§ Your objective:
Every line holding the string "each" should be copied from the listing.

§ Data supplied:
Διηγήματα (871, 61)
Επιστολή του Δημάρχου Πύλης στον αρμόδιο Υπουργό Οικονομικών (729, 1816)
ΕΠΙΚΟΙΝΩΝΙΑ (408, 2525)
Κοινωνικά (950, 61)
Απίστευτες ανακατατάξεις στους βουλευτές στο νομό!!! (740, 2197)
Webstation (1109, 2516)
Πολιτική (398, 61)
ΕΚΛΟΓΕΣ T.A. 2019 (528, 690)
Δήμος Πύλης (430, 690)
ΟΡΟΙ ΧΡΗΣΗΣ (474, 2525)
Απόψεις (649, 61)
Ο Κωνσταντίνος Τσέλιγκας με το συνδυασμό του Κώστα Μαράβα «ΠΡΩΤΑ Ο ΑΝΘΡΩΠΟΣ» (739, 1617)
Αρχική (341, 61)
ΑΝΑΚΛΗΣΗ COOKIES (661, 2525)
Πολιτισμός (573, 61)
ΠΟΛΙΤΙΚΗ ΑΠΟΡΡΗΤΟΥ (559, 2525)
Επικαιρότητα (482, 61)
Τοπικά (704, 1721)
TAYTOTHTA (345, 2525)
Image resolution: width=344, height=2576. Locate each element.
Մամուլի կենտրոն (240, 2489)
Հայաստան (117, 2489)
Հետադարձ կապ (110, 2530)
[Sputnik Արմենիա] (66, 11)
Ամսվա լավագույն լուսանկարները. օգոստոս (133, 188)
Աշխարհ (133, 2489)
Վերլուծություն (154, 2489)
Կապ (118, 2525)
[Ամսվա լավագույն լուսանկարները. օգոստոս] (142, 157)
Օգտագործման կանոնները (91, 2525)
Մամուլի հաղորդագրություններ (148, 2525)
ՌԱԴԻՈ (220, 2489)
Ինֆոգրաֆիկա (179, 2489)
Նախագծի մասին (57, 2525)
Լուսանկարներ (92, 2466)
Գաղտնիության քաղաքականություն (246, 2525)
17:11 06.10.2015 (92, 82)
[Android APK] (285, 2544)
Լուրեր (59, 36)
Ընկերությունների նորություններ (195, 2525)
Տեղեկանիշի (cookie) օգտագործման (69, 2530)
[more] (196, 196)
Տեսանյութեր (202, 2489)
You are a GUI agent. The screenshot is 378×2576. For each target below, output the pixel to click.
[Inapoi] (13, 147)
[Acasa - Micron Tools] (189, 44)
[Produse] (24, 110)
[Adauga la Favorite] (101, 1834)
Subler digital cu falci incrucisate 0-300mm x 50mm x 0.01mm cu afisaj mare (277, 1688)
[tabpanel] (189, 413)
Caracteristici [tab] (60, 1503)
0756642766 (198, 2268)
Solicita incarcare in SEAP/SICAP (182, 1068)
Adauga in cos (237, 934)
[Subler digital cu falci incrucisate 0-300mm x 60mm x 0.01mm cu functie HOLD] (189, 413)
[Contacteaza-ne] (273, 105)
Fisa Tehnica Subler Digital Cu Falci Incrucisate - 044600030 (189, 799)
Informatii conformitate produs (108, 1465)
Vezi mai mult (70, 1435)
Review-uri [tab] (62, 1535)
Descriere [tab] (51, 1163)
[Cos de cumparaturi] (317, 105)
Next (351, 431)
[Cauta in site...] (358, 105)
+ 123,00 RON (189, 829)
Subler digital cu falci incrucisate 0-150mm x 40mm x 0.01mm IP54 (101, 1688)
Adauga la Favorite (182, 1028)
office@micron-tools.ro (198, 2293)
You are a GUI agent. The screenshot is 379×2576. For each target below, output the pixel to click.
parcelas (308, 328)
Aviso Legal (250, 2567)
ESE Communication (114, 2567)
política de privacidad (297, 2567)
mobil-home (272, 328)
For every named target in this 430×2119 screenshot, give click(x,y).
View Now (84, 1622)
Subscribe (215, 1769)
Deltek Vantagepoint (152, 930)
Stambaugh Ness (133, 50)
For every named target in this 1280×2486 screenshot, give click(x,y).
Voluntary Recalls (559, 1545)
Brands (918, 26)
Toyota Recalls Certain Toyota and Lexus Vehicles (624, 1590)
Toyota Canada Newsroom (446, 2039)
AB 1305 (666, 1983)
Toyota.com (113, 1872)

§ Result:
Image resolution: width=344, height=2576. Locate each element.
You are a GUI agent. The screenshot is 378×2576. For each target below, output the pixel to click.
You are a GUI agent. The screenshot is 379×2576. For each target below, output the pixel to click.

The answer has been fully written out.